I’ve just come home from a whirlwind week in D.C. and L.A. Both trips were wonderful. In D.C. I had energizing meetings at National Geographic Traveler and hosted an exhilarating onstage conversation with the amazing Alexandra Fuller, author of (among other books) Don’t Let’s Go to the Dogs Tonight, an extraordinarily evocative and moving memoir of growing up in Rhodesia. In L.A. I gave a talk about Gadling at the Los Angeles Times Travel Show and shared memorable moments with Arthur Frommer, Rick Steves, Andrew McCarthy, and the Times’ terrific travel editor, Catharine Hamm, among many other notables of the travel world. I got back to the Bay Area just in time to emcee the February event in the wonderful new Weekday Wanderlust travel reading series in San Francisco, and then to teach a wanderful travel writing workshop at Book Passage in Corte Madera.

I’m not complaining. I’m grateful beyond words for these opportunities — but now that they’re over, I realize that I’m also exhausted beyond words. (And yes, I know I probably shouldn’t have stayed up until closing time at the rooftop bar of the Standard Hotel in L.A. – but that was research!) And when I survey the Kilimanjaro of emails that need my slogging-up-the-scree responses and the queue of articles lined up like planes at O’Hare awaiting the fuel of my words for take-off – well, if the state of my metaphors is any metaphor for the state of my mind, I’m in big trouble.

At a moment like this, I know just what I need to do: take some deep breaths and transport myself back to an adventure I took three decades ago in northern Pakistan — specifically, to one afternoon on a stretch of the wild, gritty, avalanche-threatened, pothole-punctured Karakoram Highway between Hunza and Gulmit, not far from the Chinese border.

My tour group had been bumping by van along the Karakoram for a few hours when we came to a road-closing avalanche about 15 minutes from Gulmit. Our guide set out to walk to Gulmit to get another van to pick us up, and told us to wait in the van.

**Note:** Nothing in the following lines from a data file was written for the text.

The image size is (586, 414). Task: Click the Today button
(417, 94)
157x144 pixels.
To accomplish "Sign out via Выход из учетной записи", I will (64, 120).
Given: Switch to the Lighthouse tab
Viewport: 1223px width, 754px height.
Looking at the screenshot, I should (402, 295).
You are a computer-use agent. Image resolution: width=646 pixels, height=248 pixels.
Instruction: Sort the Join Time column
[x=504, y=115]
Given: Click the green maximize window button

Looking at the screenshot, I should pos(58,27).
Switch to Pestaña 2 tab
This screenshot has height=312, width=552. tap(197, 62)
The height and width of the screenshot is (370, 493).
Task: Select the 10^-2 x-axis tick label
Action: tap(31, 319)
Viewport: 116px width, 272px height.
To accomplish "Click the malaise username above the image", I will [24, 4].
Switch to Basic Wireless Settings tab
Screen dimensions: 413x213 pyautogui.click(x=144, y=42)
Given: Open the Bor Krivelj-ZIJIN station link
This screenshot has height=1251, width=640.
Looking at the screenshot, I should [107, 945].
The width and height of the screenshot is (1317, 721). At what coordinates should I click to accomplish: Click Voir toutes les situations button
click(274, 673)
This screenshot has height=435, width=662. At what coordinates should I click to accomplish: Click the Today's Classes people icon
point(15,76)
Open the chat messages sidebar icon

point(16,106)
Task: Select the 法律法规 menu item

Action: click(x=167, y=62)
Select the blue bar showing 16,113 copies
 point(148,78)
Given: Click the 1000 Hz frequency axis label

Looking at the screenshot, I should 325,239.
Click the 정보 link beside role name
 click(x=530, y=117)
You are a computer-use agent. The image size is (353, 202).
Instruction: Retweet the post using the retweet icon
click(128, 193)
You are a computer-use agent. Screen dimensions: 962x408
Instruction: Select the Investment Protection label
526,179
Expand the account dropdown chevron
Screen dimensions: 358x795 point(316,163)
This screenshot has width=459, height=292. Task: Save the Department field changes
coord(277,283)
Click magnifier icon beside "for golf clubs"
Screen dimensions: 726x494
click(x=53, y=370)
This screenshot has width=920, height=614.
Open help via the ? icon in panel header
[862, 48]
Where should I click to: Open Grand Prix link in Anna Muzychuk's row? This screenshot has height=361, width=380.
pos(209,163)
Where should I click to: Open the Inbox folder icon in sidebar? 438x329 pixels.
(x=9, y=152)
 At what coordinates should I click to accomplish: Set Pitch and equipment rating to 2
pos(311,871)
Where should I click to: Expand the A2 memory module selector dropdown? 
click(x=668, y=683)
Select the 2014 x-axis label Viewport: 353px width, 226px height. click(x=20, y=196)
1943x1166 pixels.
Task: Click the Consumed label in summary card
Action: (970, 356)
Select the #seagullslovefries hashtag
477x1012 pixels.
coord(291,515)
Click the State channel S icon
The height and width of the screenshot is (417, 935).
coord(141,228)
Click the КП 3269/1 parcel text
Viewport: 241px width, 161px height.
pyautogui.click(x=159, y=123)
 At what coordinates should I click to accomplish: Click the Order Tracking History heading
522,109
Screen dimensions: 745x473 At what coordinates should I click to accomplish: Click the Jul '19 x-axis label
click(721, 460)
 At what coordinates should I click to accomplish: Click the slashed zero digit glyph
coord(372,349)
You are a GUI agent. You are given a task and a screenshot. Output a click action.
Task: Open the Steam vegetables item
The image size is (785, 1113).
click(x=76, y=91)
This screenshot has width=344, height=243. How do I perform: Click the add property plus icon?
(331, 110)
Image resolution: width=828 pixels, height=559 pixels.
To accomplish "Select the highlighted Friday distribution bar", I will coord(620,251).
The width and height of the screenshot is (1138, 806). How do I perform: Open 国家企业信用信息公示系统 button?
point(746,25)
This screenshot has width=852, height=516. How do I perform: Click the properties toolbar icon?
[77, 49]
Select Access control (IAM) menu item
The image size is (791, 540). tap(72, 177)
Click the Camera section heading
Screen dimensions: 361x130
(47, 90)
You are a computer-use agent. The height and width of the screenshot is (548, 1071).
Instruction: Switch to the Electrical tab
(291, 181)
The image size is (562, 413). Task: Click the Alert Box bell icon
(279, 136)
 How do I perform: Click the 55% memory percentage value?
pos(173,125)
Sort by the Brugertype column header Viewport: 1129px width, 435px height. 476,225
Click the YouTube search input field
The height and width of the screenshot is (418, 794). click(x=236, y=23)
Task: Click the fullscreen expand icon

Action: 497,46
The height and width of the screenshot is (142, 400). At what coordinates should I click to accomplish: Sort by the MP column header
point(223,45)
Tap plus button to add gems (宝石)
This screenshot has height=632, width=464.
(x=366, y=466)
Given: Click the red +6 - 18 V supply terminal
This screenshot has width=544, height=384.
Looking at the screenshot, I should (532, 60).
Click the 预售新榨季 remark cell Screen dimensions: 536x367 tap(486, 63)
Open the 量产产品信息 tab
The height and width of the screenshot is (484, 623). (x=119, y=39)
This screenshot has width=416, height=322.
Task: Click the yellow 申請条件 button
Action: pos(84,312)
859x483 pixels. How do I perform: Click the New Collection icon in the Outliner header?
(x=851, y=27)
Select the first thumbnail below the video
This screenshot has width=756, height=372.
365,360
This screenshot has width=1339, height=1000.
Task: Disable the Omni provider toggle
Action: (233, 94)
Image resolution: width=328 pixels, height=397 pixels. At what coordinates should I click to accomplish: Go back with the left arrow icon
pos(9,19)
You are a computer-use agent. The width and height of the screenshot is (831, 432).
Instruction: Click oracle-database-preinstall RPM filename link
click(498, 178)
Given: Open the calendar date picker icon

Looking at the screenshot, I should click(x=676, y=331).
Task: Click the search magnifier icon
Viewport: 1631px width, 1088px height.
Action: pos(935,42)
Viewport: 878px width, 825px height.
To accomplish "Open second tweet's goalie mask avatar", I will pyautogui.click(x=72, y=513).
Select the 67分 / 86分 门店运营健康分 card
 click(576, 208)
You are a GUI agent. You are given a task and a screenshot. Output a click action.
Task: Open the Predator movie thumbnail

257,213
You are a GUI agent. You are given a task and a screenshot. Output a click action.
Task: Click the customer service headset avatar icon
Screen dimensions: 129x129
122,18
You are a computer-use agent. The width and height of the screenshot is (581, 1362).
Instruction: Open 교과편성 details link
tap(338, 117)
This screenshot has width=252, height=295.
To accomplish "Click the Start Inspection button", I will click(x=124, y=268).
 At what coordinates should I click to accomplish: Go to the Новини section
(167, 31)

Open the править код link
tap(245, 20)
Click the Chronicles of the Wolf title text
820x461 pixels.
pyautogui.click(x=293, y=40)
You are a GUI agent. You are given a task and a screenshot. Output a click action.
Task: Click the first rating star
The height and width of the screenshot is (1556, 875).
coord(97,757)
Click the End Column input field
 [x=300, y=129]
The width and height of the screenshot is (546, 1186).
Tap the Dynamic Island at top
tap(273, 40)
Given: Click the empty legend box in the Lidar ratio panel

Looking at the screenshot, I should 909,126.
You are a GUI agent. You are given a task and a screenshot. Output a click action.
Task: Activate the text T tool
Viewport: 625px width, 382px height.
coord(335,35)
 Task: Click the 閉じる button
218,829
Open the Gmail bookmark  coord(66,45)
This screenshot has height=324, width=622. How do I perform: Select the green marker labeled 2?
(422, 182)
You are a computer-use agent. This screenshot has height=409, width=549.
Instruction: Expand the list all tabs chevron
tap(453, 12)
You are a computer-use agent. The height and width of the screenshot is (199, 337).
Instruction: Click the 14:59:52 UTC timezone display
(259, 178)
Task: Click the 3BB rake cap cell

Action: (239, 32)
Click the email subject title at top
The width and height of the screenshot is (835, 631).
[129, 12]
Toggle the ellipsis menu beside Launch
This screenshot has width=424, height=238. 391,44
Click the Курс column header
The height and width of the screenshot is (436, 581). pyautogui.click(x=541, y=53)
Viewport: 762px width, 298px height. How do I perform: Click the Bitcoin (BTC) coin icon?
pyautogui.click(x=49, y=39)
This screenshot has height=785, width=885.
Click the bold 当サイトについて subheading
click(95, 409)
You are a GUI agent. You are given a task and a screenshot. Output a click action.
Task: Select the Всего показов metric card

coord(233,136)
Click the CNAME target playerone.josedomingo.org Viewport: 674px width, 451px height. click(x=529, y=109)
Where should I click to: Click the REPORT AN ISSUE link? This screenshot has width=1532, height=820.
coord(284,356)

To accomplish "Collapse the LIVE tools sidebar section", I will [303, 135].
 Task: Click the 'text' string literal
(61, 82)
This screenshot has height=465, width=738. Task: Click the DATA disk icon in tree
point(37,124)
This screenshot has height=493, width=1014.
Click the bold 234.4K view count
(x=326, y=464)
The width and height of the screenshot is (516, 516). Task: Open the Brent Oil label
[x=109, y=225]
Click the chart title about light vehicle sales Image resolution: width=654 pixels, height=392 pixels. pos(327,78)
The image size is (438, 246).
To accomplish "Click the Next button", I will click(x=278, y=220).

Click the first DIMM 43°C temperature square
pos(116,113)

We waited, and waited.After a while, waiting for another avalanche or rock slide to sweep us into oblivion seemed pretty silly, so I decided to set out on foot for Gulmit, too. There wasn’t much chance of making a wrong turn — the next intersection was four hours away.

And so I walked, as alone as I have ever been, into an awesomely uncompromising landscape: a rocky, gray-brown world of sere, monumental mountains, boulders looming by the side of the road, and — whenever I stopped to listen — absolute, ear-ringing silence.

As I walked, my footsteps feebly scrunch-scrunch-scrunching into the implacable air, I imagined the traders, missionaries and adventurers who had wandered that same trail before me, and wondered what dreams and doubts had filled their heads.

I thought too about the companionable people back in the van and about the warm food that awaited at the Silk Route Lodge, but most of all I thought about nature and time, about how my life was like one grain of sand on the slopes of one of those mountains.

Scrunch. Scrunch. Scrunch. I imagined straying off the path and scrambling crazily up a scree-slippery peak; I tried to absorb the silence; I strained a handful of pebbles through my fingers.

Scrunch. Scrunch. Scrunch. I considered the clouds, a scraggly tree, a boulder twice as big as me.

Scrunch. Scrunch. Scrunch. I listened to my own breath coming in and going out; I listened to the pounding of my frail and all-too-human heart.

In one sense, nothing much happened: Eventually I reached the warm waiting room at the Silk Route Lodge, and the others arrived by van a half-hour later.

But in another sense, everything had changed: I had seen the strangeness of the world, the rawness and beauty and sheerness of it; the age of the Earth; and our essential solitude — how we are born and die alone. I had seen the smallness of man and the largeness of the human spirit that dares to create and to love.

I had realized just what a precious gift life is, as are the people with whom we share it; and I knew that one day in the future, when life seemed about to avalanche out of control, I would stop and say: “Savor the world one step at a time, just like you did on the Karakoram Highway.”